Things to do:
1. Print the passage of the Alameda release post starting with "Alameda: Our journey" and going on through "matters of days.".
2. Summarize the Alameda release post in two sentences.
3. Answer these questions from the Alameda release post:
(a) Through which website were the image and logo obtained?
(b) What is the codename of the core service?
(c) Between which two places were the coffee shops that witnessed the plan?

Text block:
☆ ☆ ☆ ☆ ☆
Alameda: Our journey has begun, spread the word

“Would you tell me, please, which way I ought to go from here?’
‘That depends a good deal on where you want to get to,’ said the Cat.
‘I don’t much care where -‘ said Alice.
‘Then it doesn’t matter which way you go,’ said the Cat.
― Lewis Carroll, Alice in Wonderland

The first version of our release Alameda is almost cooked. It´s being an interesting journey from just a piece of paper with some written ideas to getting a real plan witnessed by some coffee shops between Coyoacán and Polanco (BTW, those are in Mexico city)

You have the IDEA. What’s next now?

Vision is everything. If you don´t know where to get to, then the path you take is irrelevant and all the energy spent would be wasted. Definitely, you must define a vision and its supporting values. Thanks that, our product roadmap was built in matters of days.

 

Company´s pillars have been successfully fulfilled so far.

Product’s design decisions have been taken to keep our company´s pillars: hyper-scalability, interoperability and a smart use of staff on-demand. Avoid any performance bottleneck, even against the unpredicted demand of resources. Leverage any need through on-demand resources. In fact, we’ve got our image and logo through designcrowd.com. Check out my previous post for details about our company´s values and foundations.

Our core service (codename: Medusa) has not been developed from scratch. Specific opensource projects and online platforms have been chosen to stick together. We just code the glue between these blocks – python in the best of the cases.
☆ ☆ ☆ ☆ ☆
Stored data:
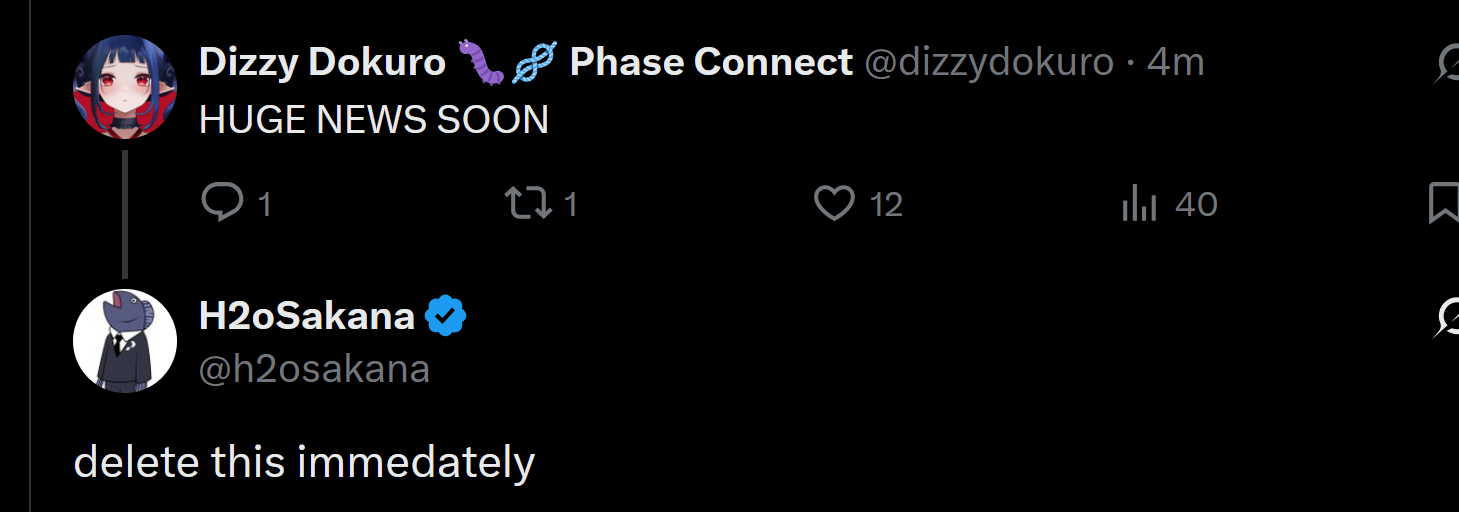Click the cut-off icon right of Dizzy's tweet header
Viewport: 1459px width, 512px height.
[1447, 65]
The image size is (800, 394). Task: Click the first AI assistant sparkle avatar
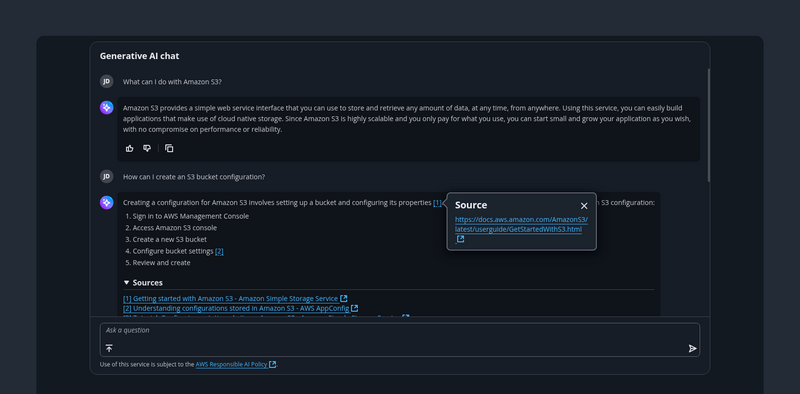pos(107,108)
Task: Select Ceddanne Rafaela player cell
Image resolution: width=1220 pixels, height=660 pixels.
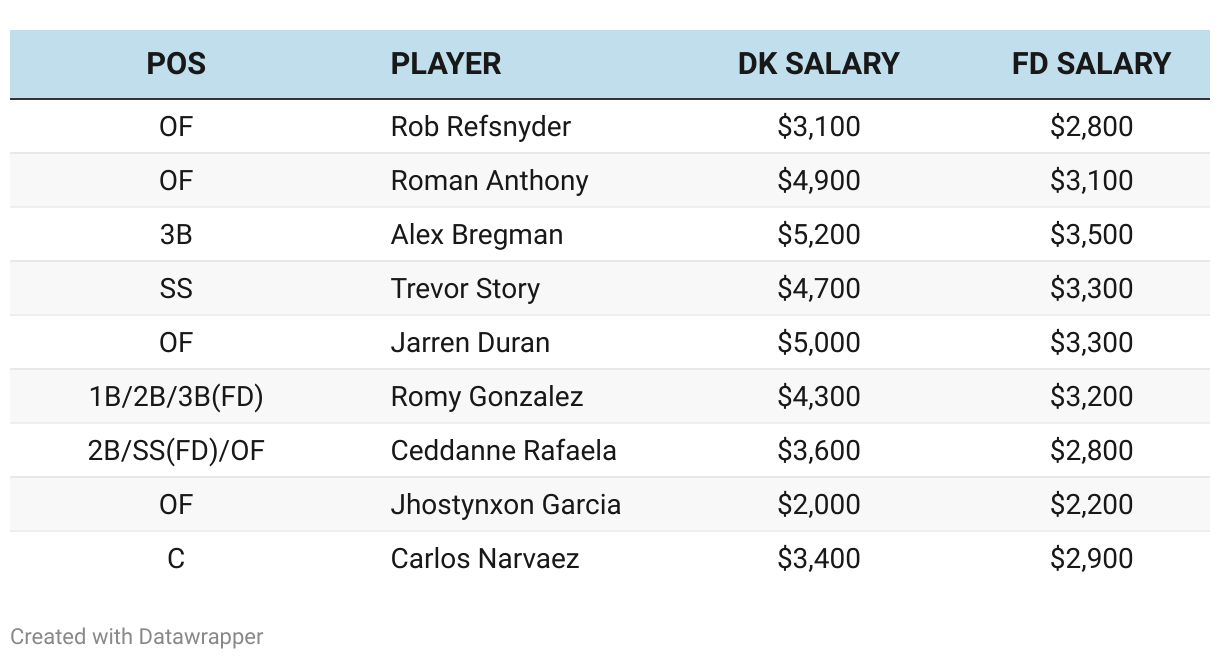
☆ ☆ ☆ ☆ ☆
Response list:
1.
Alameda: Our journey has begun, spread the word

“Would you tell me, please, which way I ought to go from here?’
‘That depends a good deal on where you want to get to,’ said the Cat.
‘I don’t much care where -‘ said Alice.
‘Then it doesn’t matter which way you go,’ said the Cat.
― Lewis Carroll, Alice in Wonderland

The first version of our release Alameda is almost cooked. It´s being an interesting journey from just a piece of paper with some written ideas to getting a real plan witnessed by some coffee shops between Coyoacán and Polanco (BTW, those are in Mexico city)

You have the IDEA. What’s next now?

Vision is everything. If you don´t know where to get to, then the path you take is irrelevant and all the energy spent would be wasted. Definitely, you must define a vision and its supporting values. Thanks that, our product roadmap was built in matters of days.

2. The first version of the Alameda release is nearly finished after a journey from a few written ideas to a real plan, and the post holds that defining a vision and its supporting values is essential, which let the product roadmap be built in a matter of days. Design decisions have upheld the company's pillars of hyper-scalability, interoperability and a smart use of staff on demand, and the core service, codenamed Medusa, joins selected open-source projects and online platforms with glue code, ideally in Python.

3.
(a) designcrowd.com
(b) Medusa
(c) Coyoacán and Polanco